**INSTRUCTIONS TO FOLLOW**.
Repeat precisely the span of lines below that opens with the line containing "Click the Ham-Kam link opposite Molde" and closes with the line containing "Task: Click the 69% diffusion value", both included.

╭─ RECORD SET

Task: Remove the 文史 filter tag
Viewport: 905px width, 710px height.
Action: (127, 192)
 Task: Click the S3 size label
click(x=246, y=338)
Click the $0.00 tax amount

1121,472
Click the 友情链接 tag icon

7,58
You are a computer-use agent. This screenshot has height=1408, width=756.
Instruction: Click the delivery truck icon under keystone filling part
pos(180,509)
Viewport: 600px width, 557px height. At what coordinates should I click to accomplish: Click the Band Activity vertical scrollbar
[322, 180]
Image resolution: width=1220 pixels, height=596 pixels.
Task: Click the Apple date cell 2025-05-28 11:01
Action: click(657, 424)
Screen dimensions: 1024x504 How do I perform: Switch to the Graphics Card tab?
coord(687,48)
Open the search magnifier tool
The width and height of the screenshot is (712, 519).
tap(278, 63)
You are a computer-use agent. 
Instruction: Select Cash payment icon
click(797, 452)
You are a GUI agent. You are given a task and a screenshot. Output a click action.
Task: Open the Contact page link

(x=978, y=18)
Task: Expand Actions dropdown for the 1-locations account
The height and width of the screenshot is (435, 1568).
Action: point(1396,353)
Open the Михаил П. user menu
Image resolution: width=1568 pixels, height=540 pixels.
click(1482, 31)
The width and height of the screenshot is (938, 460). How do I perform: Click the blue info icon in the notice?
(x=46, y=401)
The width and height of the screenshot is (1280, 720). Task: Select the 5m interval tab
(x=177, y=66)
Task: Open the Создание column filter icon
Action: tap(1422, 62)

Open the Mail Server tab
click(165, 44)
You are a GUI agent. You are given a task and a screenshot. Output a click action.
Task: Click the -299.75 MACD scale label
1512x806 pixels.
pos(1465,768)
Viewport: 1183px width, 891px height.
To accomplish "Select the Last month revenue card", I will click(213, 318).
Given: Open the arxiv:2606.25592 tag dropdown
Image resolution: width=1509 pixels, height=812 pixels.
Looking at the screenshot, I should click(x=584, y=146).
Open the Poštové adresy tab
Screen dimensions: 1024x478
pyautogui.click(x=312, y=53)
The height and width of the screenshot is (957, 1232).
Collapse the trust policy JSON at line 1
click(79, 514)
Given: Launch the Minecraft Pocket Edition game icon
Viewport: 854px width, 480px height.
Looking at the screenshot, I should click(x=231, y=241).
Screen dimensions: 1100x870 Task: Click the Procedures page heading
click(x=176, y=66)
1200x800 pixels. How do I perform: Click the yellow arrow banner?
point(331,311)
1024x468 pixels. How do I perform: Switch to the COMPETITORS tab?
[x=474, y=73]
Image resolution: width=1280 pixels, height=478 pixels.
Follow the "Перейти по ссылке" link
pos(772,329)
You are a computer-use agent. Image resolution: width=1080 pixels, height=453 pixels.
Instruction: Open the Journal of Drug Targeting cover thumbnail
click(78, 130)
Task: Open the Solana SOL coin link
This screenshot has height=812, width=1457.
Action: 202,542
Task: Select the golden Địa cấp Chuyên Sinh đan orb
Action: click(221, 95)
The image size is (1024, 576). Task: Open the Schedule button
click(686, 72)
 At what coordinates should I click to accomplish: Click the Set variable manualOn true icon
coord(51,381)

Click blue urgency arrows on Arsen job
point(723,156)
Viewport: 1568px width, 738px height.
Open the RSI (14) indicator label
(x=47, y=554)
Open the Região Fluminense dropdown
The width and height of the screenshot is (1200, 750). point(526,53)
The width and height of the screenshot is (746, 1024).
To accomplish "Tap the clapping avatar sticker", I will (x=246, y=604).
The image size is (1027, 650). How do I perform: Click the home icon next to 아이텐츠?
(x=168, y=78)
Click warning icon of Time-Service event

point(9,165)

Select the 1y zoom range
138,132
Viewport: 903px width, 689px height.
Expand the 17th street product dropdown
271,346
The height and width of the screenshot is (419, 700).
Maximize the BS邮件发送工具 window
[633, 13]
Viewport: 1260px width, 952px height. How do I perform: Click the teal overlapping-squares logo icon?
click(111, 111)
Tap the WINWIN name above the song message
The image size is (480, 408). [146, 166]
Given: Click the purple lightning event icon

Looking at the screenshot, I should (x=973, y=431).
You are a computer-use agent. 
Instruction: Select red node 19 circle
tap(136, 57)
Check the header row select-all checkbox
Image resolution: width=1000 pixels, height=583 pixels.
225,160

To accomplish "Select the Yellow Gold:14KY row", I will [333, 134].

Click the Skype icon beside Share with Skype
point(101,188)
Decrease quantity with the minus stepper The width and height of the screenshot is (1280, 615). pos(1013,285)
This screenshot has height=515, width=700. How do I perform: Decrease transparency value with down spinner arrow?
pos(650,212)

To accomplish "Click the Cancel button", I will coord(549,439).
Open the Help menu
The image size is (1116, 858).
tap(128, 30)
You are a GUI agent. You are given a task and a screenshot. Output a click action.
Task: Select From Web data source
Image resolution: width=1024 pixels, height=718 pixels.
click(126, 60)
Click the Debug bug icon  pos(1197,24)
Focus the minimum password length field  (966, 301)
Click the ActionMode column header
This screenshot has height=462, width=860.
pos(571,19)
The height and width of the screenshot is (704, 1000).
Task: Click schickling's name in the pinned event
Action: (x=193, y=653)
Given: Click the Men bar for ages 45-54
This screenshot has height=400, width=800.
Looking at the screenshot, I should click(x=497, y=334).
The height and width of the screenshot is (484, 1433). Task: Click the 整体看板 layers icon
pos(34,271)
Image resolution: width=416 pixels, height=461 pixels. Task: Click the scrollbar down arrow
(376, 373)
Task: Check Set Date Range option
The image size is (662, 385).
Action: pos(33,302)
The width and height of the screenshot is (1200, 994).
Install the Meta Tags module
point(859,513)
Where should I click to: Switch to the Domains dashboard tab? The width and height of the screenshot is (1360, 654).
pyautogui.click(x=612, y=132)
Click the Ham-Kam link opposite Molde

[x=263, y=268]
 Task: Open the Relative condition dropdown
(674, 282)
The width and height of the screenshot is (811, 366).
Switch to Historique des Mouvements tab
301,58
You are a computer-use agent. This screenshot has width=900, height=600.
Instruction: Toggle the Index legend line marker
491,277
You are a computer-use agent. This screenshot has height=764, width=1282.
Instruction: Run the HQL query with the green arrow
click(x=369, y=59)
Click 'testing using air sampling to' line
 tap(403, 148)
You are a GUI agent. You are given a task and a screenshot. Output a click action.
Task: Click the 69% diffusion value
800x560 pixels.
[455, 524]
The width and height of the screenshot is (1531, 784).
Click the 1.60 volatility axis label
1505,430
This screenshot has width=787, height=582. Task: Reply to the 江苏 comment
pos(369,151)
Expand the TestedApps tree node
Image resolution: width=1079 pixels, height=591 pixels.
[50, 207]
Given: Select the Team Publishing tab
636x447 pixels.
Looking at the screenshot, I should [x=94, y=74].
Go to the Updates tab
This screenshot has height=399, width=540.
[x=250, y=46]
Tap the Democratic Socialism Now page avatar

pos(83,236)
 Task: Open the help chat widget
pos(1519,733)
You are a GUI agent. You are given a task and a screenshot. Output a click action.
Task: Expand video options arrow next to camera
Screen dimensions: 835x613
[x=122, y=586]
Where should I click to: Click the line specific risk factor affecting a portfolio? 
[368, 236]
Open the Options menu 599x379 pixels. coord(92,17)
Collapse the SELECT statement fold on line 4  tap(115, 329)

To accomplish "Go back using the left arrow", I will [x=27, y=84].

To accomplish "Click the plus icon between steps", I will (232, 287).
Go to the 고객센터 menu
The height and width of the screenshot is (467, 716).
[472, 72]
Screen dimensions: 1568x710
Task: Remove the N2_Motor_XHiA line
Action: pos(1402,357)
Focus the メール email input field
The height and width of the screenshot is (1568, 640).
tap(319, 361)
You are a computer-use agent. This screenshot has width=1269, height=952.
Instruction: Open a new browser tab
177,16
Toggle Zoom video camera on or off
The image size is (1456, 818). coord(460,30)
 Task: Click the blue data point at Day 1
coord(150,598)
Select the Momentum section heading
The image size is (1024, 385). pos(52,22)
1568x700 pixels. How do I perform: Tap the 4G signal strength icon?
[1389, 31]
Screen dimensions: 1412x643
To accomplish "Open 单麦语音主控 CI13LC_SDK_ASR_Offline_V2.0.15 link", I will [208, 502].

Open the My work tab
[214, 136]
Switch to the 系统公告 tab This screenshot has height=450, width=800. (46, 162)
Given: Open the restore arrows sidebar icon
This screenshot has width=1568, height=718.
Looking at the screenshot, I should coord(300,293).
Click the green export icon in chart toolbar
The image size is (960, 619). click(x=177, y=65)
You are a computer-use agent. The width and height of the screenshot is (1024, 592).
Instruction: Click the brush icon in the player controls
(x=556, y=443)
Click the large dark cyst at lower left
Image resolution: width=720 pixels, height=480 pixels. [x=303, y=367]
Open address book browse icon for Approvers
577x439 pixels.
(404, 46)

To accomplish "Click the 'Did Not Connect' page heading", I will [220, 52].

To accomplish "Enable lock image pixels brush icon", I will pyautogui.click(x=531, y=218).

╰─

**TASK RESPONSE**.
Click the Ham-Kam link opposite Molde

[x=263, y=268]
 Task: Open the Relative condition dropdown
(674, 282)
The width and height of the screenshot is (811, 366).
Switch to Historique des Mouvements tab
301,58
You are a computer-use agent. This screenshot has width=900, height=600.
Instruction: Toggle the Index legend line marker
491,277
You are a computer-use agent. This screenshot has height=764, width=1282.
Instruction: Run the HQL query with the green arrow
click(x=369, y=59)
Click 'testing using air sampling to' line
 tap(403, 148)
You are a GUI agent. You are given a task and a screenshot. Output a click action.
Task: Click the 69% diffusion value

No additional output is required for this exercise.